China restricts trade in wild animals . . .
In late January as the coronavirus was quickly spreading in China, the country temporarily banned trade in wild animals and began a crackdown on wild animal breeding facilities. President Xi Jinping said that the country should root out the “bad habits” of eating wild animals and announced future revisions to the existing Wild Animal Protection Law, as well as the drafting of a new Biological Security Law. It is widely presumed that COVID-19 passed to humans from one or more infected live animals in ‘wet’ markets (which sell perishable goods such as meat and live animals) in Wuhan, the outbreak’s epicentre.
Big business vs. wildlife protection . . .
Trade in illegal wild animals is a lucrative industry, with the global market estimated to be valued at C$30.7 billion. China’s legal domestic wild animal industry is even larger, with an estimated value of around C$98.8 billion. This is big business and the associated networks, both legal and illegal, are myriad. Wild animal protection organizations and activists are hopeful that President Xi’s restrictions will curtail this industry, both illegal and legal.

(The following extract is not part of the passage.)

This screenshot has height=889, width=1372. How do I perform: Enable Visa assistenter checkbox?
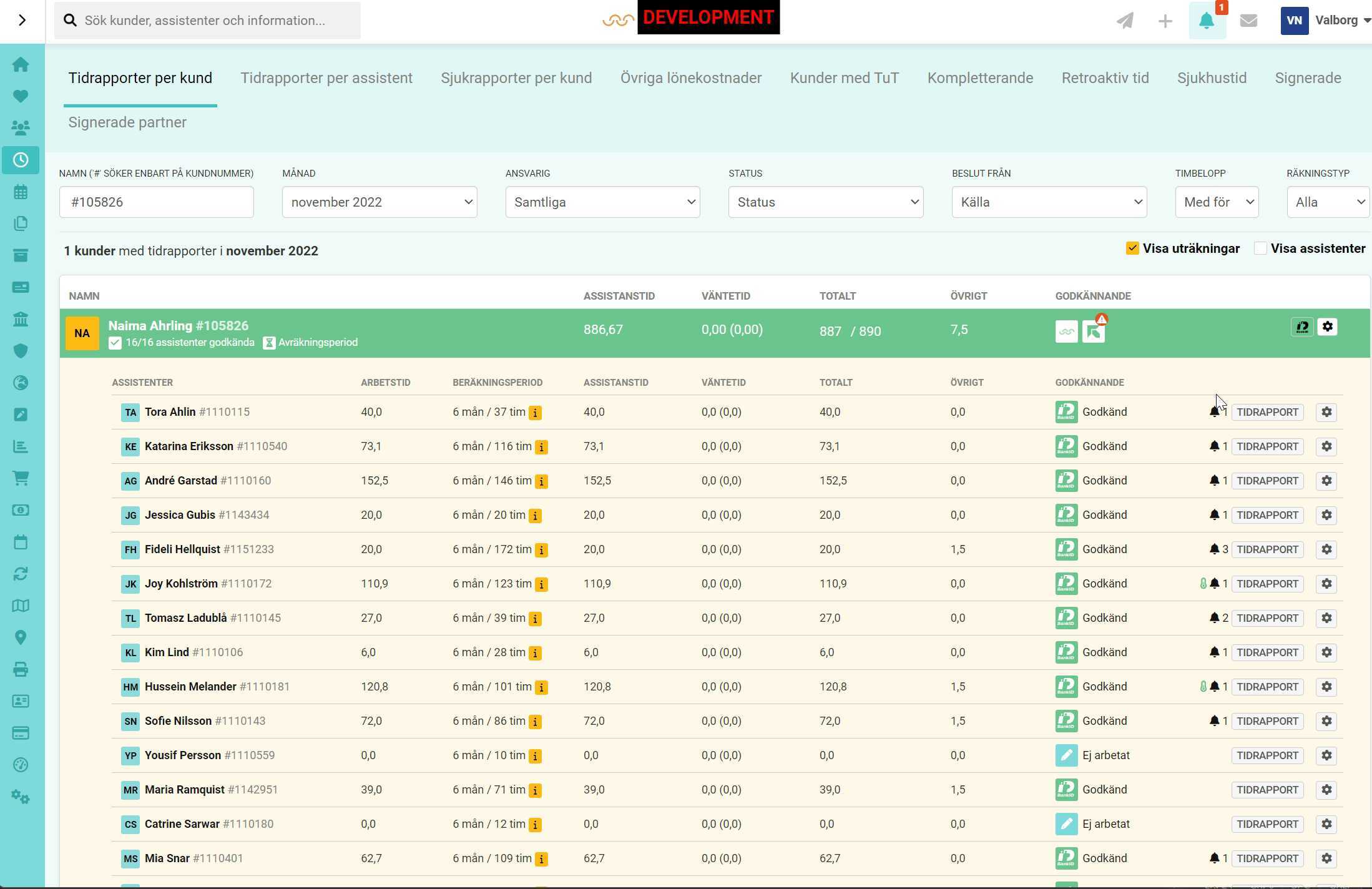tap(1260, 248)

Preservation a welcome by-product . . .
Meanwhile, we still do not have firm evidence about the origin of COVID-19. Scientists believe the most likely trajectory is that it originated in bats, was picked up by intermediary animals, and was then transmitted to humans, likely in the Huanan wet market in Wuhan, which was closed on January 1. While there is still no definitive evidence for the pathway of the virus or that the market in Wuhan served as COVID-19’s breeding ground, China’s new and future policies and laws can only contribute to a decrease in the future transmissions of animal-origin diseases. The preservation of wildlife may be just be a welcome by-product.